> [TASK TO CARRY OUT]: Convert the records from the line containing "The height and" up to and including the line containing "center [124, 60]." into a JSON list of strings, one per line, omitting blank lines. Leave the pictures out of the result.

> [LISTED ENTRIES]:
● ● ● ● ● ● ●
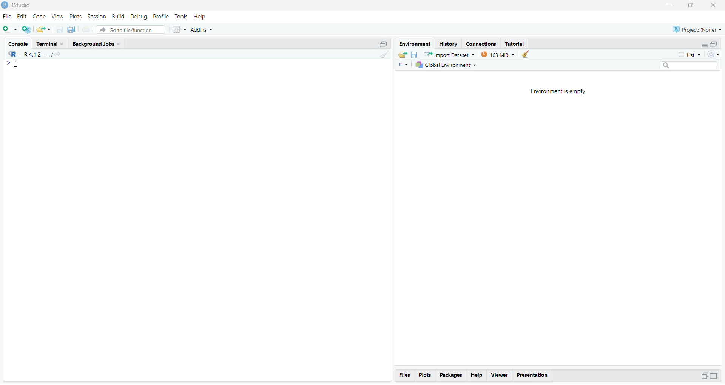 Image resolution: width=725 pixels, height=385 pixels. I want to click on clear, so click(526, 54).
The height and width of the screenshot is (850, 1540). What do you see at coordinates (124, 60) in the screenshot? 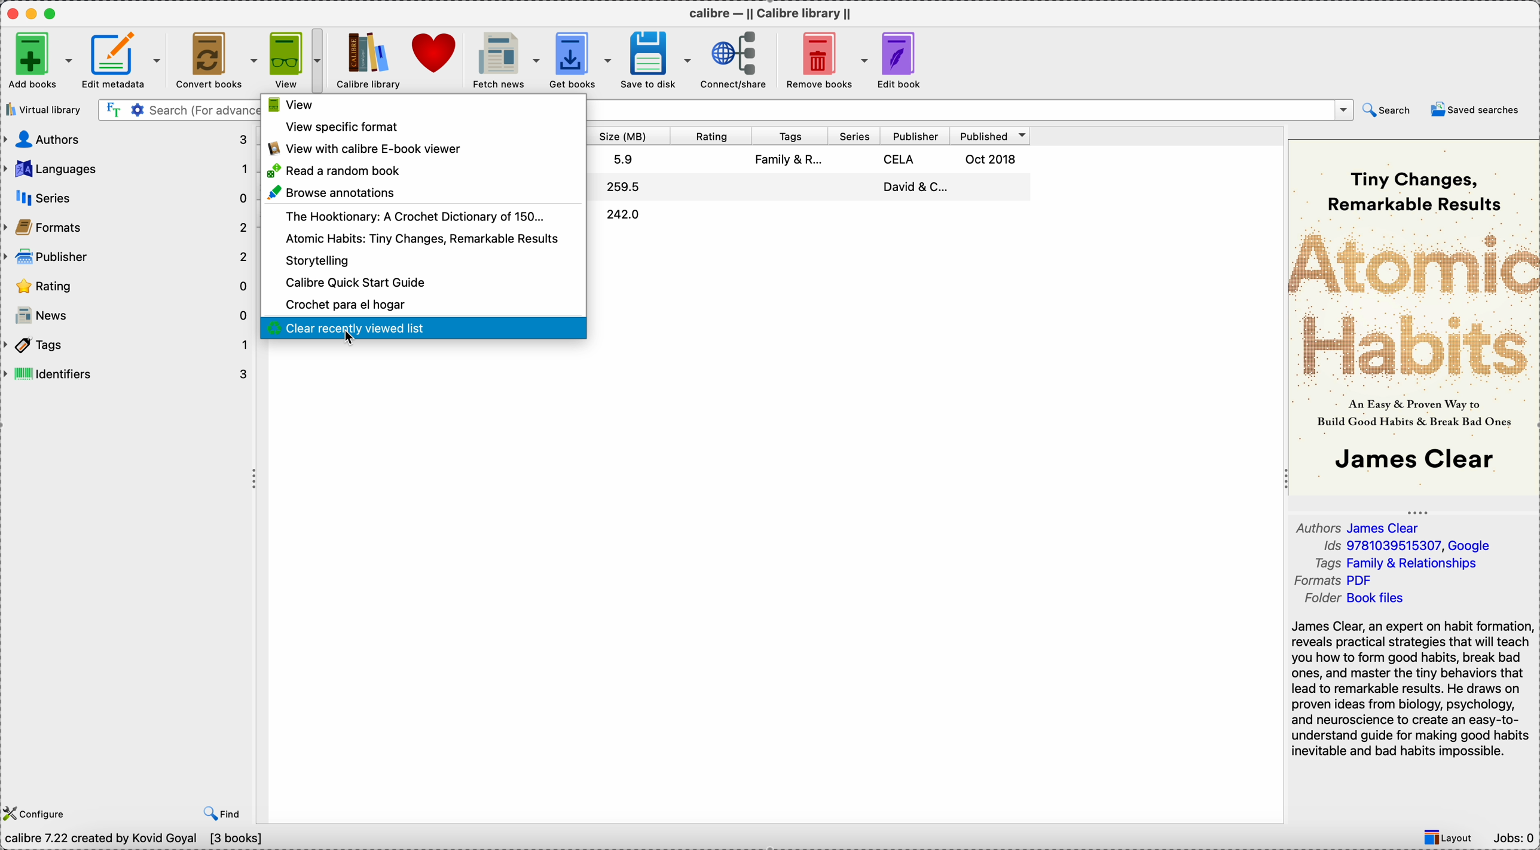
I see `edit metadata` at bounding box center [124, 60].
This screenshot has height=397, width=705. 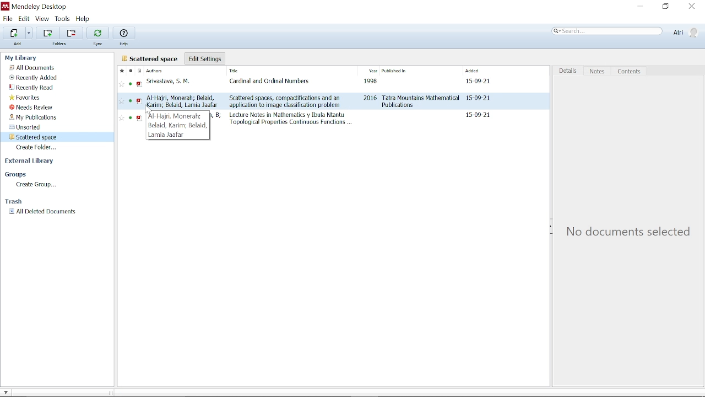 I want to click on External Library, so click(x=31, y=161).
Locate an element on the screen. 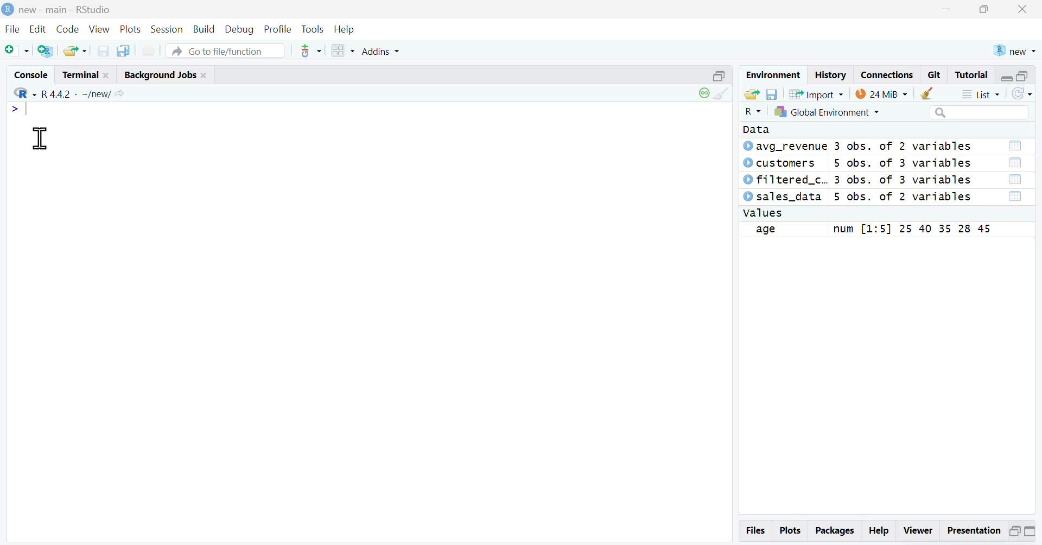  Dataset meta info is located at coordinates (905, 172).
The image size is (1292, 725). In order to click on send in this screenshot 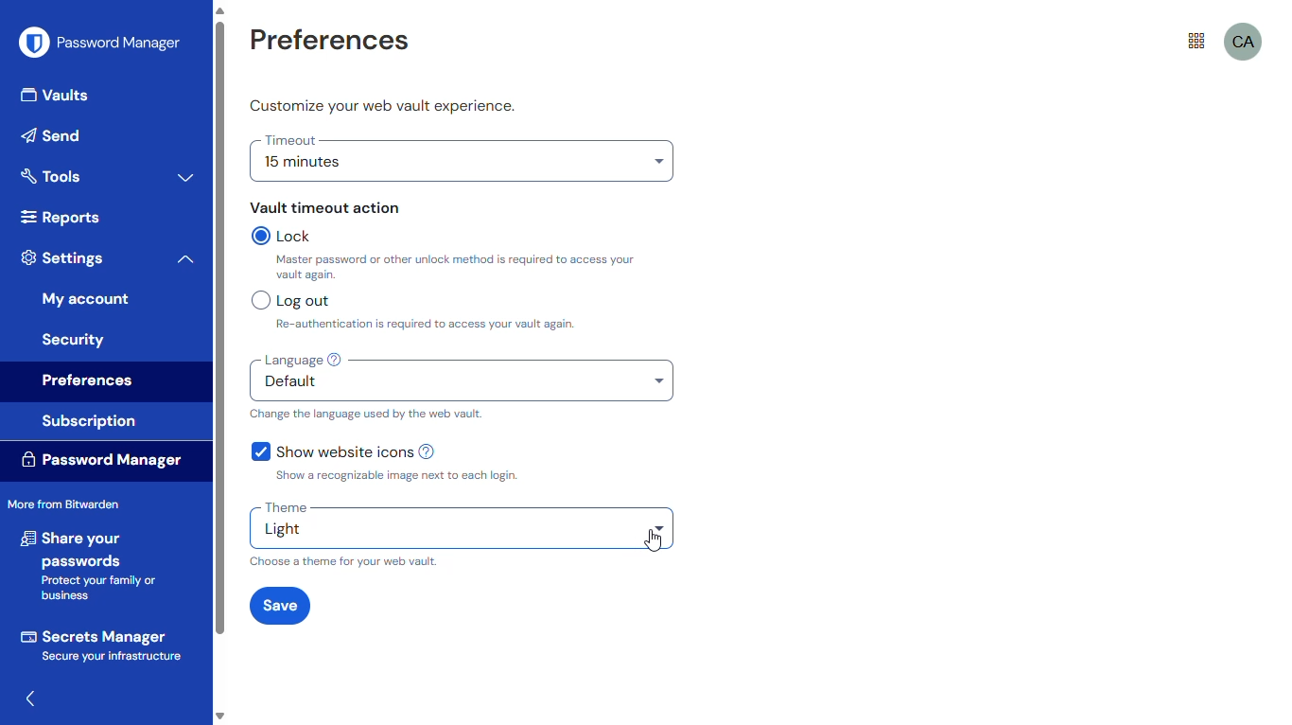, I will do `click(56, 135)`.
● ● ● ● ● ● ●
> [REPLY TO THE TASK]:
[
  "The height and width of the screenshot is (850, 1540). What do you see at coordinates (124, 60) in the screenshot? ",
  "I see `edit metadata` at bounding box center [124, 60]."
]